** START Reading passage **
When The News Hits Home

My, how things have changed.

My intention was to write a follow-up to last week’s post about Canada’s Bill C-18 and Meta’s banning of news on Facebook.

I suppose this is a follow-up of sorts. But thanks to Mother Nature -- that ofttimes bully -- that story was pushed right out of the queue to be replaced with something far more tragic and immediate.

To me, anyway.

I live in Kelowna, British Columbia. Chances are you’ve heard about my home in the last few days. If you haven’t, I can tell you that when I look out my window, all I can see is thick smoke. Which might be a good thing. Last Friday, when I had more visibility, I spent the entire evening watching West Kelowna, across Okanagan Lake from my home, burn in the path of the oncoming McDougall Creek Wildfire. When the flames would suddenly leap toward the sky, you knew that was someone’s home being ignited.



We don’t know how many homes have been lost. The fire has been too active for authorities to have the time to count. We have firefighters and first responders pouring in from around our province to help. Our Air Quality Index is 11 on a scale of 10, as bad as it can get. Thousands have been forced out of their homes. More thousands have their things packed by the door, ready to leave at a moment’s notice. We’re one of those.

But that’s enough about the fire. This post is about our weird relationship with the news.

When something like this happens, you have a very real, very visceral need to know what’s going on. For those of us who live here in British Columbia, the news has hit home in a way we could never imagine.

A few posts ago, I said it might be healthier for me to ignore the news, because it’s always alarming and very seldom relevant to me. Well, those words are now coming back to haunt me.
** END Reading passage **
Goal A: Write down the whole listing below word for word, from start to end, but leave the pictures out.
The post about the Kelowna wildfire and the listing that comes next have nothing to do with each other.
** START Provided information **
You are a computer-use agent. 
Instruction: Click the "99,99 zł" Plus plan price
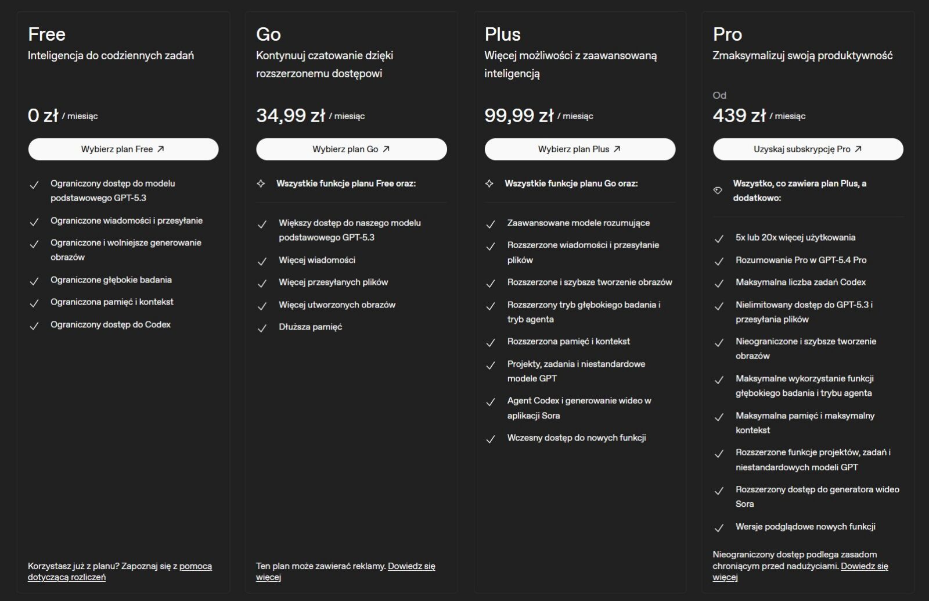pyautogui.click(x=518, y=115)
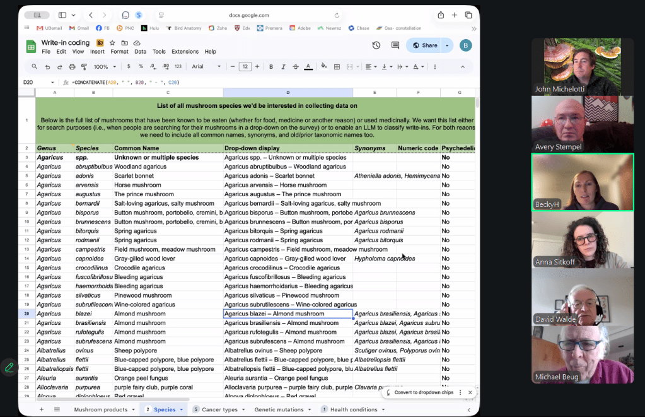The height and width of the screenshot is (417, 645).
Task: Click the Share button
Action: 424,45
** END Provided information **
Goal B: Pull out the stretch of the wildfire post above from "My intention was" through "home being ignited.", copying it word for word.

Exercise solution A:
You are a computer-use agent. 
Instruction: Click the "99,99 zł" Plus plan price
pyautogui.click(x=518, y=115)
The height and width of the screenshot is (417, 645).
Task: Click the Share button
Action: 424,45

Exercise solution B:
My intention was to write a follow-up to last week’s post about Canada’s Bill C-18 and Meta’s banning of news on Facebook.

I suppose this is a follow-up of sorts. But thanks to Mother Nature -- that ofttimes bully -- that story was pushed right out of the queue to be replaced with something far more tragic and immediate.

To me, anyway.

I live in Kelowna, British Columbia. Chances are you’ve heard about my home in the last few days. If you haven’t, I can tell you that when I look out my window, all I can see is thick smoke. Which might be a good thing. Last Friday, when I had more visibility, I spent the entire evening watching West Kelowna, across Okanagan Lake from my home, burn in the path of the oncoming McDougall Creek Wildfire. When the flames would suddenly leap toward the sky, you knew that was someone’s home being ignited.